=== Provided records ===
• • • • •

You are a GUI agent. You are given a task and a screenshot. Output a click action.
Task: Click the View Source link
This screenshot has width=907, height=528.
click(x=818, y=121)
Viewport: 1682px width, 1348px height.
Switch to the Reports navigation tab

• • • • •

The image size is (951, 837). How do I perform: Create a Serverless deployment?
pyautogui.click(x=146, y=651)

• • • • •

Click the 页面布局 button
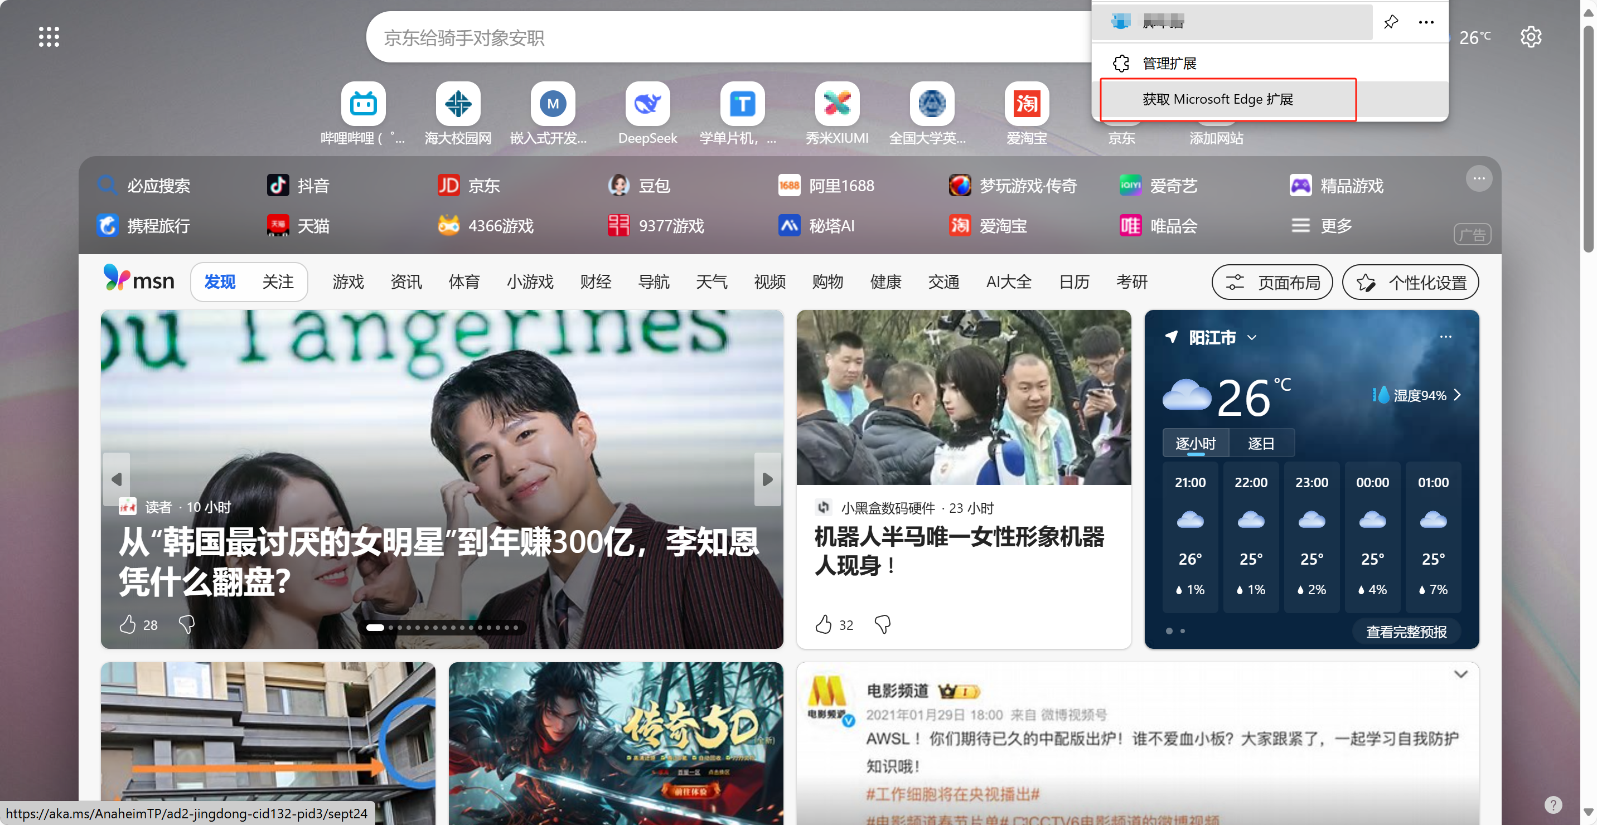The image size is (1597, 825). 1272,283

• • • • •

=== Work to be completed ===
Everything above from the line containing "You are a GUI" down to the line containing "Switch to the Reports navigation tab" should be copied exactly, both end lines included, and nothing else.

=== Answer section ===
You are a GUI agent. You are given a task and a screenshot. Output a click action.
Task: Click the View Source link
This screenshot has width=907, height=528.
click(x=818, y=121)
Viewport: 1682px width, 1348px height.
Switch to the Reports navigation tab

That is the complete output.